Reputation: 717
I am relatively new to Flink and checking if the following is a good way to submit Flink jobs without sending JARs across. Note: This works locally for me and I am in the process of trying this out on AWS EMR. But want to know if there is anything I am missing here or should be careful about:
In the main method, I set up the necessary data sources and then poll a remote HTTP endpoint for jobs (queries) - something like this:
public static void main(String[] args) throws Exception {
//Create env
//Define sources
//Define source tables
Job myJob;
while ((myJob = getNextJob(..call endpoint..)) != null) {
//Get the query
Table resultTable = tableEnv.sqlQuery(myJob.getQuery());
DataStream<Row> resultStream = tableEnv.toDataStream(resultTable);
SinkFunction<Row> printSink = new MyHTTPSinkFunction(remoteJobId);
resultStream.addSink(printSink);
JobClient jobRef = env.executeAsync();
//Send ack to remote endpoint
}
}
Of course there is additional tracking using listeners and all and edge condition checks (e.g. job failures etc.).

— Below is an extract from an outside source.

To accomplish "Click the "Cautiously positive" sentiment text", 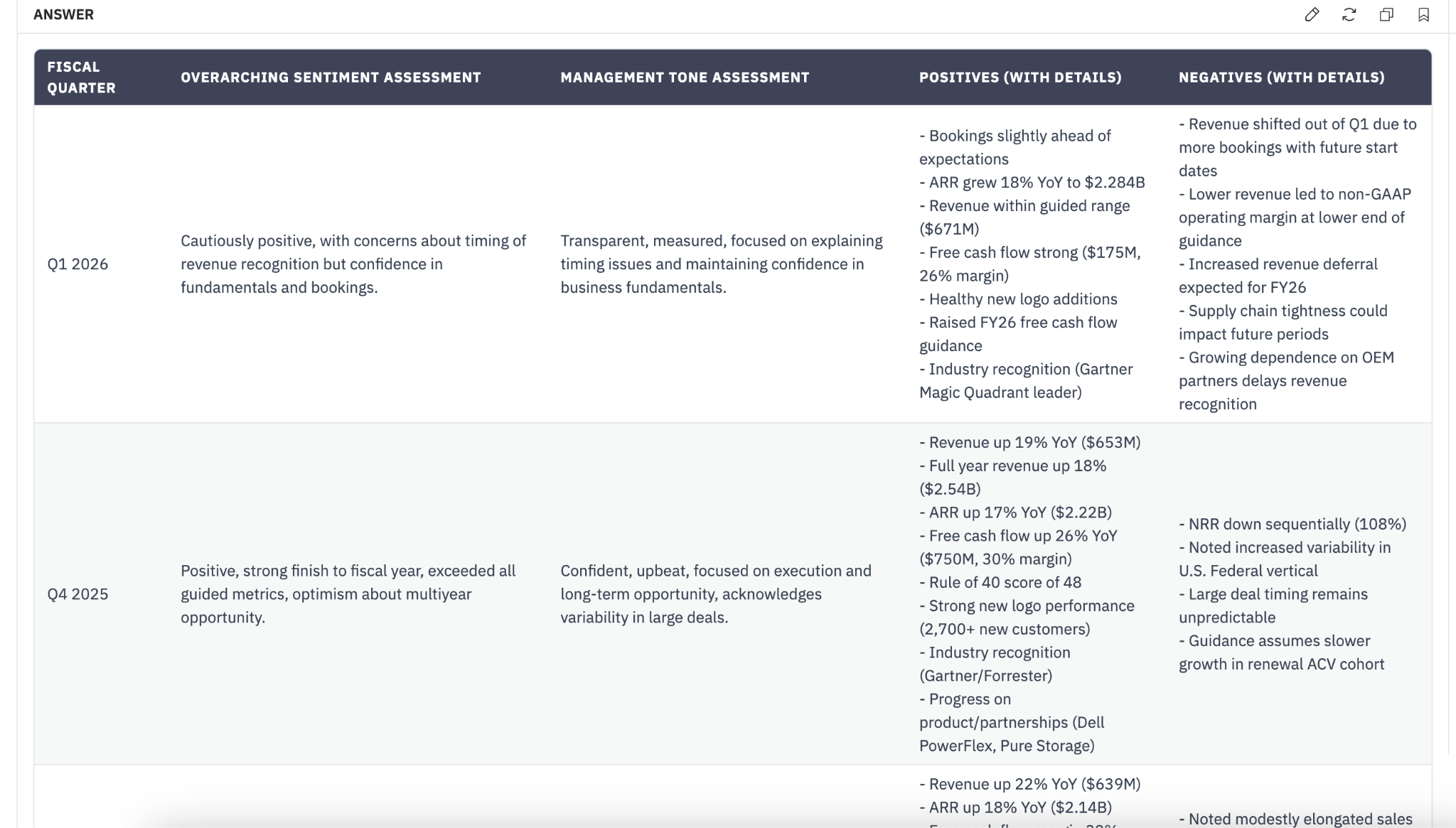I will coord(353,264).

The JAR is put under lib folder of the Flink cluster and then I start it up in Application Mode using instructions here.
With this, I am able to submit jobs pretty quickly and get back results with very low latency (currently for batch jobs, but we may use this approach in streaming mode as well). I assume if the JobManager crashes, a backup Job Manager will continue polling and submitting jobs. And with the JobID I can track jobs as well.

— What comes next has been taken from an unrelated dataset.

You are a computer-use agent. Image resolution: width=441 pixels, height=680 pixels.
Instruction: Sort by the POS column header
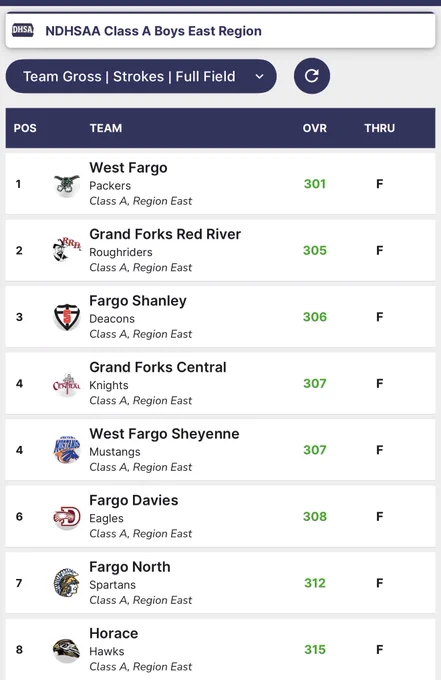[25, 128]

Does this appear a reasonable approach? Any feedback will be much appreciated.
Upvotes: 1
Views: 1153
Reputation: 201
Unfortunately the application mode currently only supports running a single job in the highly available setup. This is mostly due to the main()
method being executed in the Dispatcher (part of the JobManager process).
See the https://nightlies.apache.org/flink/flink-docs-release-1.14/docs/deployment/overview/#application-mode for more details.
Session cluster is best suited (it's actually an only option right now) for running multiple jobs on a single Flink cluster in highly available setup.
Upvotes: 1